Insulin-like growth factor-I and genetic effects on indexes of protein degradation in response to feed deprivation in rainbow trout (Oncorhynchus mykiss)

Abstract

This study determined the effect of genetic variation, feed deprivation, and insulin-like growth factor-I (IGF-I) on weight loss, plasma IGF-I and growth hormone, and indexes of protein degradation in eight full-sibling families of rainbow trout. After 2 wk of feed deprivation, fish treated with IGF-I lost 16% less ( P < 0.05) wet weight than untreated fish. Feed deprivation increased growth hormone ( P < 0.05) and decreased IGF-I ( P < 0.05), but hormone levels were not altered by IGF-I. Plasma 3-methylhistidine concentrations were not affected by IGF-I but were decreased after 2 wk ( P < 0.05) and increased after 4 wk ( P < 0.05) of feed deprivation. In white muscle, transcript abundance of genes in the ubiquitin-proteasome, lysosomal, and calpain- and caspase-dependent pathways were affected by feed deprivation ( P < 0.05).

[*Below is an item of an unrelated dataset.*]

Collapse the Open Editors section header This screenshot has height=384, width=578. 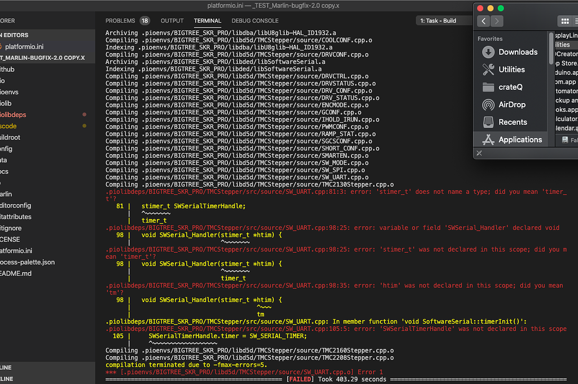point(14,35)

IGF-I prevented the feed deprivation-induced upregulation of MAFbx (F-box) and cathepsin transcripts and reduced abundance of proteasomal mRNAs ( P < 0.05), suggesting that reduction of protein degradation via these pathways may be partially responsible for the IGF-I-induced reduction of weight loss. Family variations in gene expression, IGF-I concentrations, and weight loss during fasting suggest genetic variation in the fasting response, with considerable impact on regulation of proteolytic pathways. These data indicate that nutrient availability, IGF-I, and genetic variation affect weight loss, in part through alterations of proteolytic pathways in rainbow trout, and that regulation of genes within these pathways is coordinated in a way that supports a similar physiological response.